(Data entries)

______________________________

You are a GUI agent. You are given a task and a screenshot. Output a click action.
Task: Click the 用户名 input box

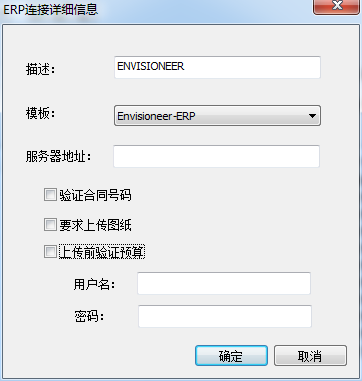[x=224, y=283]
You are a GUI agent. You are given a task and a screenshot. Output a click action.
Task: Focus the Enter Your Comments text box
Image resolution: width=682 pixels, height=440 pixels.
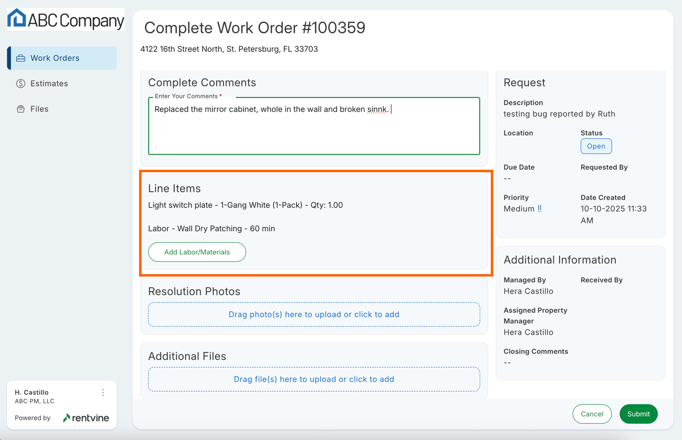coord(314,128)
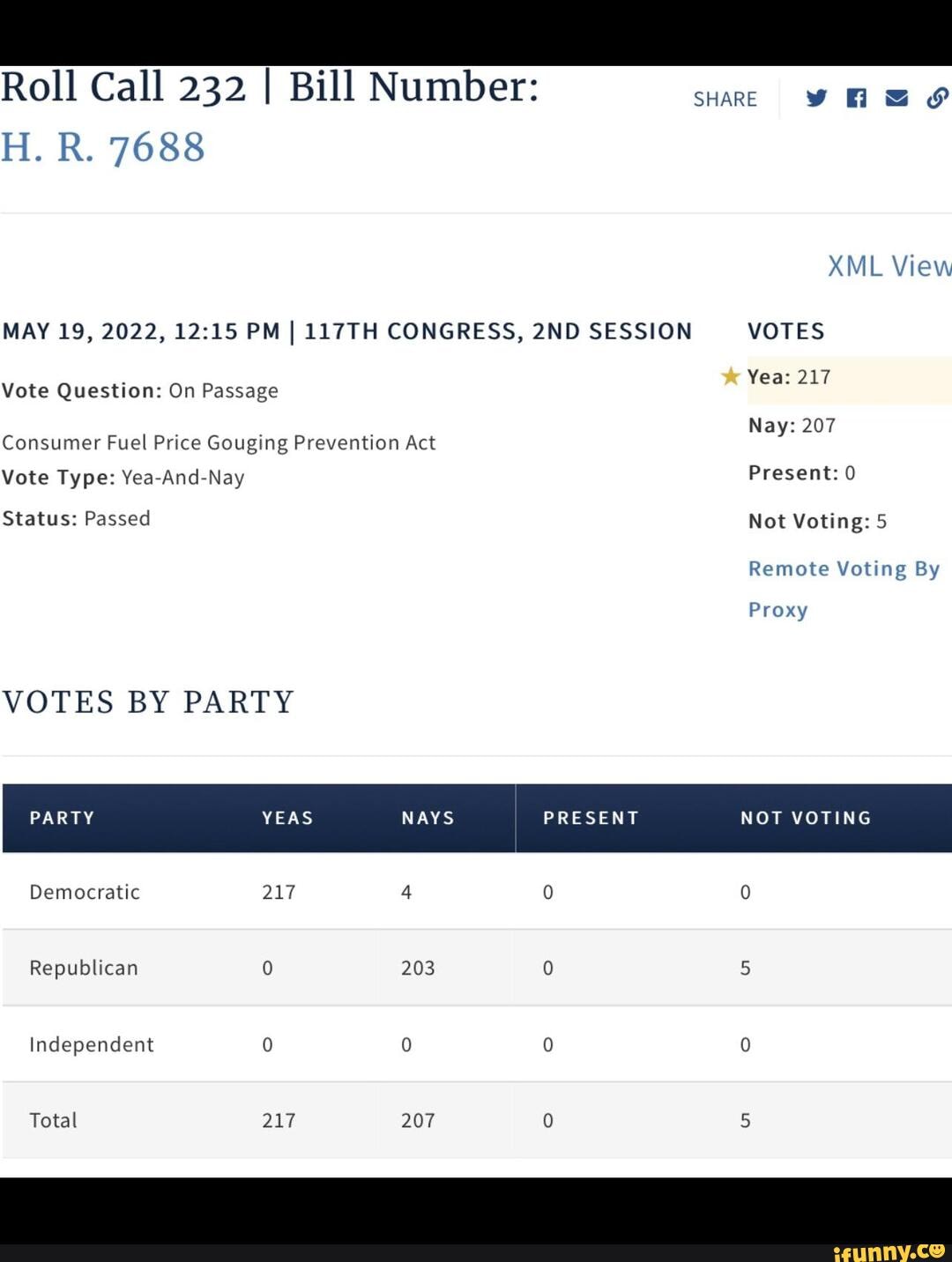This screenshot has width=952, height=1262.
Task: Click the NOT VOTING column header
Action: (x=806, y=818)
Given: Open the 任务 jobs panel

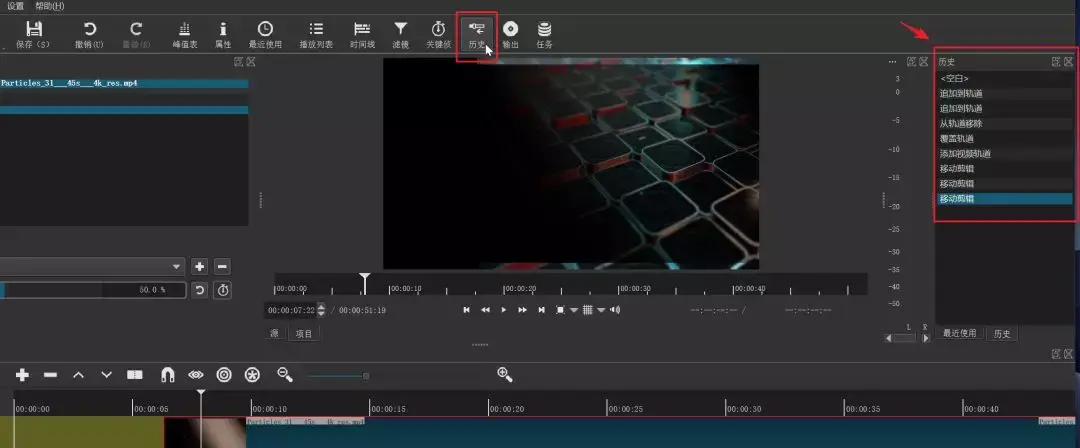Looking at the screenshot, I should coord(544,34).
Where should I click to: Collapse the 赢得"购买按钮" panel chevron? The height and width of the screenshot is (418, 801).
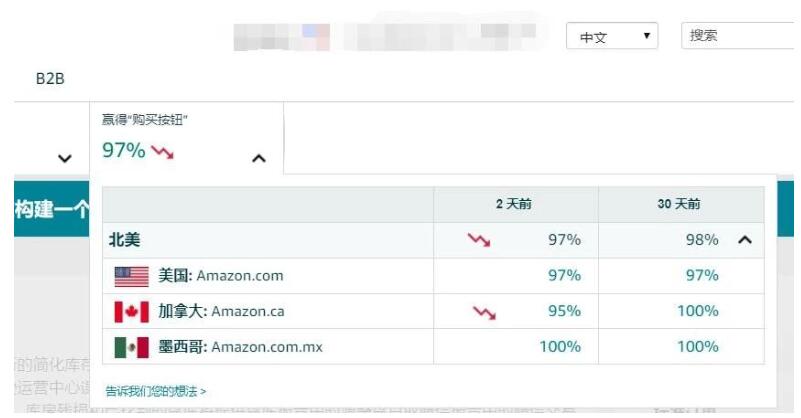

______________________________

* [WHAT THE TASK ASKS]: The copy you produce must match the entries above exactly, except that it has no pictures.

* [EXERCISE RESPONSE]:
You are a GUI agent. You are given a task and a screenshot. Output a click action.
Task: Click the 用户名 input box

[x=224, y=283]
You are a GUI agent. You are given a task and a screenshot. Output a click action.
Task: Focus the Enter Your Comments text box
Image resolution: width=682 pixels, height=440 pixels.
coord(314,128)
This screenshot has width=952, height=1262.
Task: Click the NOT VOTING column header
Action: (x=806, y=818)
Given: Open the 任务 jobs panel

Looking at the screenshot, I should coord(544,34).
Where should I click to: Collapse the 赢得"购买按钮" panel chevron? The height and width of the screenshot is (418, 801).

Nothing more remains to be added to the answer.